Familias, transportistas y profesionales vinculados a la discapacidad se movilizaron este jueves por la mañana frente a la Municipalidad de Rosario, en la Plaza 25 de Mayo, para exigir la aplicación efectiva de la Ley de Emergencia en Discapacidad. La protesta incluyó cortes de tránsito en el microcentro y la presencia de combis utilizadas para traslados de personas con discapacidad.
La manifestación provocó interrupciones en calle Córdoba, entre Laprida y Buenos Aires, además de una reducción de calzada sobre Santa Fe. Los participantes reclamaron que, pese a que la ley fue aprobada y extendida hasta diciembre de 2026, aún no se implementaron medidas concretas que permitan sostener el funcionamiento del sistema de atención.
Durante la jornada también se instaló una silla de ruedas gigante en la plaza, una intervención simbólica que buscó visibilizar una problemática que, según los organizadores, permanece ignorada por las autoridades nacionales.
Referentes del sector explicaron que el conflicto se agravó en los últimos meses por la falta de pagos a prestadores y transportistas, lo que generó una ruptura en la cadena de financiamiento del sistema. Según detallaron, muchos servicios no cobran desde octubre del año pasado, lo que vuelve prácticamente imposible continuar con las prestaciones.
Además, señalaron que la reestructuración del área nacional encargada de la discapacidad habría incrementado los procesos burocráticos y demorado aún más las gestiones administrativas.
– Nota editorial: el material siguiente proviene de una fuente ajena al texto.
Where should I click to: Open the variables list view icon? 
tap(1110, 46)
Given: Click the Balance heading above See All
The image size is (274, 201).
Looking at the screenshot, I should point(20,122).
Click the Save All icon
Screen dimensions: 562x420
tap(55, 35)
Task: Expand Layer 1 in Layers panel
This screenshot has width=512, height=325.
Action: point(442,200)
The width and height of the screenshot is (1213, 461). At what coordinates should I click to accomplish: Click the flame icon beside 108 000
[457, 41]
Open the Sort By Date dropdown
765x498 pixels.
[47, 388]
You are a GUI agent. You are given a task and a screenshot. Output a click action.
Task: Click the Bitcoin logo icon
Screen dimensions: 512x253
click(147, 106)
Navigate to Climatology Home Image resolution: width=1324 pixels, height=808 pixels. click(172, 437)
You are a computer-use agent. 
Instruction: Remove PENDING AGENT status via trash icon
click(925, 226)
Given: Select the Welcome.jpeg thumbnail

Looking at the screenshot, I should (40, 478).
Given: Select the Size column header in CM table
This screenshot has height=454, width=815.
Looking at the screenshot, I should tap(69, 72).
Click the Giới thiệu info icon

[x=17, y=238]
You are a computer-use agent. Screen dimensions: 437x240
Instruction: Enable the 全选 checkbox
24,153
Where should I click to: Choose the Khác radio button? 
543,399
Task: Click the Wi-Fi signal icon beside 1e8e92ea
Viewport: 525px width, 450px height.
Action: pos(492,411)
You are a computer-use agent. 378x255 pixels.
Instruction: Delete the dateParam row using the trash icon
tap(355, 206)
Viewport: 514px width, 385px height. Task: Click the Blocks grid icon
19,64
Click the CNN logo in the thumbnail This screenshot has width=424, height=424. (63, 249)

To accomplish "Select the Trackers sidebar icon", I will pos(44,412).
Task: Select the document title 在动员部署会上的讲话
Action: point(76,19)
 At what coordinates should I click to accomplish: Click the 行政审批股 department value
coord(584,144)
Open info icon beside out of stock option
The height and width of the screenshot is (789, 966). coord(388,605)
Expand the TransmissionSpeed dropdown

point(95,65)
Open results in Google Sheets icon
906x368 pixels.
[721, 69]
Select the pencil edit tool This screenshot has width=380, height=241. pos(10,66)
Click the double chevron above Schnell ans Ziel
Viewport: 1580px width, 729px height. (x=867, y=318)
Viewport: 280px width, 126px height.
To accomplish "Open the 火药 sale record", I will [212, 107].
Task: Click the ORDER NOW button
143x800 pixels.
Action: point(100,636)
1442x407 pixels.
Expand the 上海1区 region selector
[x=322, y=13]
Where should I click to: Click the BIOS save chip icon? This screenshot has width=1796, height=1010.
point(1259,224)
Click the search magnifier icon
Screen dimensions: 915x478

La crisis golpea especialmente al sector del transporte especializado. De acuerdo con los referentes, el aumento de costos operativos, especialmente del combustible, llevó a que numerosos prestadores abandonaran la actividad o destinaran sus vehículos a otros rubros. Esto provocó que cada vez menos unidades estén disponibles para trasladar a personas con discapacidad a terapias, centros educativos o tratamientos.
También advirtieron que varias instituciones atraviesan serias dificultades para sostener su funcionamiento y algunas ya comenzaron a cerrar sus puertas. En paralelo, profesionales independientes se encuentran trabajando sin cobrar o directamente suspendiendo la atención.